Task to complete → Below this sentence is a listing; return exactly its lines from the one with "E-Commerce (217, 2334)" to the one with "Financial Connections (166, 2381)", both kept, and nothing more.
*** Dataset content ***
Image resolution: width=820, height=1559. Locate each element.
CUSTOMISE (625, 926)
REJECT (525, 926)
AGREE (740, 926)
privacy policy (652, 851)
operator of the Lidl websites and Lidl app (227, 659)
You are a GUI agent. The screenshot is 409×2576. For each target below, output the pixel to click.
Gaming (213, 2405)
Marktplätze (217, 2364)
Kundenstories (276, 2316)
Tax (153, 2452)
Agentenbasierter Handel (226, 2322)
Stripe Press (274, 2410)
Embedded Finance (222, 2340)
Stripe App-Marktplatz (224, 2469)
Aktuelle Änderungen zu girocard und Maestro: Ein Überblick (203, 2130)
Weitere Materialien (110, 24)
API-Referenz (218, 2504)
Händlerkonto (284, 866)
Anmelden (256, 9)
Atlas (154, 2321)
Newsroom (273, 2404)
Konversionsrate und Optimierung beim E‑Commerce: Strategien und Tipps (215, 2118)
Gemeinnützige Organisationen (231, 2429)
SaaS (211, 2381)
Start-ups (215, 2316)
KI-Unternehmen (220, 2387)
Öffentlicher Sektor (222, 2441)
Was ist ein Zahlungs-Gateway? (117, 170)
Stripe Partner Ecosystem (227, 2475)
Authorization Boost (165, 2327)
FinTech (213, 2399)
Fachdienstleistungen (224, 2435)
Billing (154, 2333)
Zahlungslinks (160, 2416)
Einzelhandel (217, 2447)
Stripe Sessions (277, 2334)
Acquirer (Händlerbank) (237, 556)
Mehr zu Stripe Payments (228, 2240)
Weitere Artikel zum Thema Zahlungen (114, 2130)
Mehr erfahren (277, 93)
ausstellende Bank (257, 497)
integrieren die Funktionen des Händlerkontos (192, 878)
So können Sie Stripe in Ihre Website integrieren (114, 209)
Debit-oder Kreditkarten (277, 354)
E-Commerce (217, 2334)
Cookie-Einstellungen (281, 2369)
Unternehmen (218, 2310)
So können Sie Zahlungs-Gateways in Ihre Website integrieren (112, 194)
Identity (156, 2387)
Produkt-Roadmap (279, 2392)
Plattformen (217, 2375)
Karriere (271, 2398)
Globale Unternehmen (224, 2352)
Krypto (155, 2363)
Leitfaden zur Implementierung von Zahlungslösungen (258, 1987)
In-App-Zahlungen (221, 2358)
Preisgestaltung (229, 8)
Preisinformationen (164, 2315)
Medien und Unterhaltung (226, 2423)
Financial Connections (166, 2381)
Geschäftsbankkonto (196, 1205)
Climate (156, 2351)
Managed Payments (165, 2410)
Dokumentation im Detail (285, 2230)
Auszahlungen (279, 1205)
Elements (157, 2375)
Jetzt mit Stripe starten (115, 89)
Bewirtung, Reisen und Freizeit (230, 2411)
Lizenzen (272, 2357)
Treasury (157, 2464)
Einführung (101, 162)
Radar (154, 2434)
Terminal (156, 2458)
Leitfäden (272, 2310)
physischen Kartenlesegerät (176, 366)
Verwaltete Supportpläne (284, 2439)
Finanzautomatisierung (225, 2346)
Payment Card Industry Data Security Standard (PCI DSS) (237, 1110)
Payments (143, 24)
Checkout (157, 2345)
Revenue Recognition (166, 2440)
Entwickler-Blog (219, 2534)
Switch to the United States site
*** End of Dataset content ***
Response below →
E-Commerce (217, 2334)
Cookie-Einstellungen (281, 2369)
Unternehmen (218, 2310)
So können Sie Zahlungs-Gateways in Ihre Website integrieren (112, 194)
Identity (156, 2387)
Produkt-Roadmap (279, 2392)
Plattformen (217, 2375)
Karriere (271, 2398)
Globale Unternehmen (224, 2352)
Krypto (155, 2363)
Leitfaden zur Implementierung von Zahlungslösungen (258, 1987)
In-App-Zahlungen (221, 2358)
Preisgestaltung (229, 8)
Preisinformationen (164, 2315)
Medien und Unterhaltung (226, 2423)
Financial Connections (166, 2381)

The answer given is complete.